Le paradoxe est donc qu’il s’agit d’une destitution-bouffe, sans importance ni motif constitutionnel sérieux, et qu’à cause de cela la crise est d’une extrême gravité. Si l’on s’en rapporte aux concept de “tragédie-bouffe”, nous incarnerions ce paradoxe selon l’idée que le processus de destitution absorbe tout l’aspect bouffe de la “tragédie-bouffe” et nous laisse face à la tragédie seule (“détruire ce pays”). On dirait que sur le fond constitutionnel de la crise, cette tentative de destitution est la moins sérieuse qu’on ait connue, et que c’est paradoxalement la crise la plus grave qu’une tentative de destitution ait jamais suscitée. Elle marque ce qu’on constate chaque jour depuis 2015-2016, c’est-à-dire la très profonde fracture qui divise le pays d’abord du fait de la radicalisation des démocrates progressistes-sociétaux, et qui conduit à l’hypothèse de plus en plus insistante de l’impossibilité de garder l’Union dans sa situation originelle (chose que nous ne cessons d’envisager, et encore dernièrement avec notre texte sur « le goût suave de la sécession »).
Un autre argument est la question des caractères qui s’affrontent, notamment avec Trump ne cessant de se radicaliser au niveau de la communication face aux démocrates, comme un chiffon rouge agité devant un taureau, étant perçu par les démocrates comme une “caricature” insultante du système qu’ils représentent (le « Clinton est l'incarnation d'un système vénal, Trump en est la caricature » de Pilger). La chose se manifeste du côté des républicains par deux tendances qui s’opposent sans trop de fracas mais avec une pleine conscience de l’enjeu sur la tactique à suivre. Il y a la tendance disons raisonnable, celle qui cherche d’abord à protéger le système de l’américanisme en l’état en écartant la folie des démocrates et les excès du caractère de Trump : des sénateurs comme McConnell (leader de la majorité) et Graham (président de la commission judiciaire du Sénat) veulent un vote immédiat de rejet de la mise en accusation, ce que nous signalions plus haut sous la forme d’un vote préliminaire de rejet “‘sans autre forme de procès’ selon l’expression dans ce cas parfaitement adaptée”. D’un autre côté, il semble bien que Trump voudrait au contraire un procès pour pouvoir, au travers des témoignages dont le sien et celui des Biden père et fils, mettre les démocrates en déroute sur la place publique à l’heure des primaires présidentielles.

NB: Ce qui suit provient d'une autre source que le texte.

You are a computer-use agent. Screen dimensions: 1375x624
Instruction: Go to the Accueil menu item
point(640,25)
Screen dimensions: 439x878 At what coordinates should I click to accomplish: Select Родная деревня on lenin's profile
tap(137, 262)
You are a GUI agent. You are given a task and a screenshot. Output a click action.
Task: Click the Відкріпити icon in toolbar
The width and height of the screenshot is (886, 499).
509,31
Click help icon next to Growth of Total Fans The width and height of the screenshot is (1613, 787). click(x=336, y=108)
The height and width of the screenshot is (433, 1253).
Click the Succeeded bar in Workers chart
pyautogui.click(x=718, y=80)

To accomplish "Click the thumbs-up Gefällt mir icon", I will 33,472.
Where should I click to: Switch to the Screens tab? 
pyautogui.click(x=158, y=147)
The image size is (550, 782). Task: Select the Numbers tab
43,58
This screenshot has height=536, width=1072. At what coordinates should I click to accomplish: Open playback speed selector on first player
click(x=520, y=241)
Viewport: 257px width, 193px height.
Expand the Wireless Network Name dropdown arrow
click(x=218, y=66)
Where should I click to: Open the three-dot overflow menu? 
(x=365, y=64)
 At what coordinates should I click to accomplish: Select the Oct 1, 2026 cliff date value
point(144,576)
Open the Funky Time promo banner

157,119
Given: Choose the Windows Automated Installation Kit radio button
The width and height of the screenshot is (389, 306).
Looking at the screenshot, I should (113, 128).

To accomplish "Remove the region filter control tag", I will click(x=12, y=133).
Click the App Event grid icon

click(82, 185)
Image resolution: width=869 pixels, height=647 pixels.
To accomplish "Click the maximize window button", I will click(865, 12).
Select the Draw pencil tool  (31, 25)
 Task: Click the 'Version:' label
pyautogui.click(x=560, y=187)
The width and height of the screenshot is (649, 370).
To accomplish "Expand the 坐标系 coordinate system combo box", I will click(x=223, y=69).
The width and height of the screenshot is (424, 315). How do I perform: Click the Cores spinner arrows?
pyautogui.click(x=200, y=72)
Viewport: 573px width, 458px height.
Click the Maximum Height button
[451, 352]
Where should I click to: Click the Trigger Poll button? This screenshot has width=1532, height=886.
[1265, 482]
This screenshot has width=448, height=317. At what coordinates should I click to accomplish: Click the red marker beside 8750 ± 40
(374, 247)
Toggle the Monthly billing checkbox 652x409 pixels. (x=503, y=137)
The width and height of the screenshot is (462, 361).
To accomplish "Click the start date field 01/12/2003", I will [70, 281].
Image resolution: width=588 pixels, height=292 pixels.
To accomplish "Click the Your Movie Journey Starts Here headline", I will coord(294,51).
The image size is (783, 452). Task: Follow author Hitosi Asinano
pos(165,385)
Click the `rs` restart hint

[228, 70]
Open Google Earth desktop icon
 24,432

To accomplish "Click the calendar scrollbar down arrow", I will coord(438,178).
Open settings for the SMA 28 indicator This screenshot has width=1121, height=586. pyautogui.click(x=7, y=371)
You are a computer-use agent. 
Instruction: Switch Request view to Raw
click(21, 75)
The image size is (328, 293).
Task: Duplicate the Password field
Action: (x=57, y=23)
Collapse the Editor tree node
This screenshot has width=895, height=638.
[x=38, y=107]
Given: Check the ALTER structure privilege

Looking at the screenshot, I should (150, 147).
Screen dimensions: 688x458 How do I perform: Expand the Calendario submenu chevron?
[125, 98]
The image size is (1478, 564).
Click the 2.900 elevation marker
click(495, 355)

Autre paradoxe qui renvoie à l’échauffement hystérique des esprits, où la raison en politique a été complètement éliminée au profit d’un affectivisme échevelé : les démocrates eux-mêmes réclament ce procès, c’est-à-dire l’affrontement public avec Trump, – dans ce cas, paradoxalement d’accord avec Trump. Il est évident que les conséquences seraient extraordinairement déstabilisantes, sans donner la “victoire” à personne sinon au désordre, dans une bataille dont l’enjeu est désormais effectivement et exclusivement la question du désordre au cœur du pouvoir à “D.C.-la-folle”. Ce surnom est plus que jamais appropriée, et Trump joue plus que jamais le rôle central du personnage déstabilisateur du Système, de l’antiSystème sans le savoir ni le vouloir, par simple logique, – ou la logique de la surpuissance du Système serait remplacée par une logique antiSystème absolument autodestructrice, produite par ce même Système.